Copy out the material from the line containing "Task: Click location" through the line containing "Action: tap(73, 16)", both included, without changing a single character.

======== MATERIAL FOR THIS TASK

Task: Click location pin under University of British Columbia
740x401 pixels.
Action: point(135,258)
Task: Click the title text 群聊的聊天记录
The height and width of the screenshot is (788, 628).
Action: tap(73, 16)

================
======== MATERIAL FOR THIS TASK

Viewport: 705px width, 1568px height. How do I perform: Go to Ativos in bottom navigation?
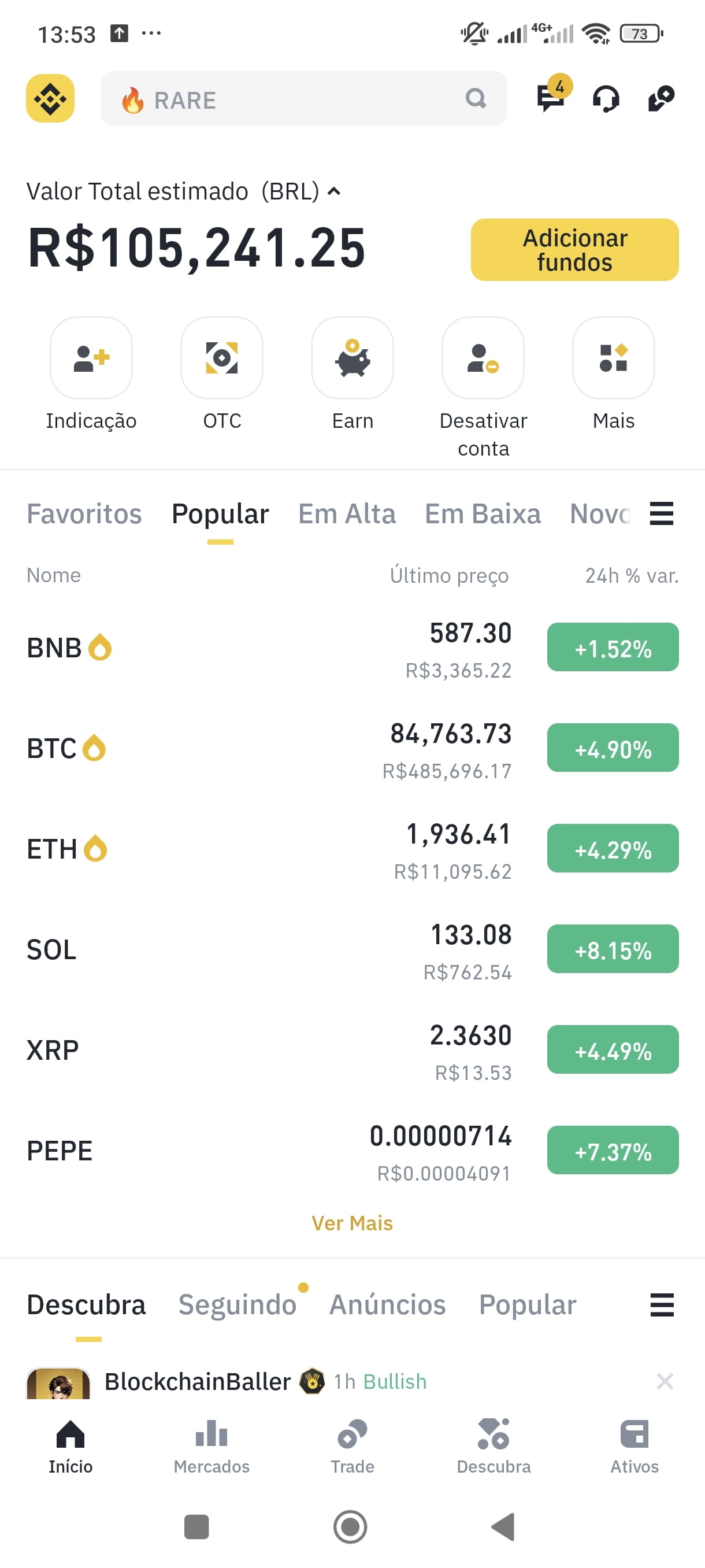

================
======== MATERIAL FOR THIS TASK

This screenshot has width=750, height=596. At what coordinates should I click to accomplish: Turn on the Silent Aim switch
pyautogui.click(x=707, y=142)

================

* **FINISHED EXERCISE**:
Task: Click location pin under University of British Columbia
740x401 pixels.
Action: point(135,258)
Task: Click the title text 群聊的聊天记录
The height and width of the screenshot is (788, 628).
Action: tap(73, 16)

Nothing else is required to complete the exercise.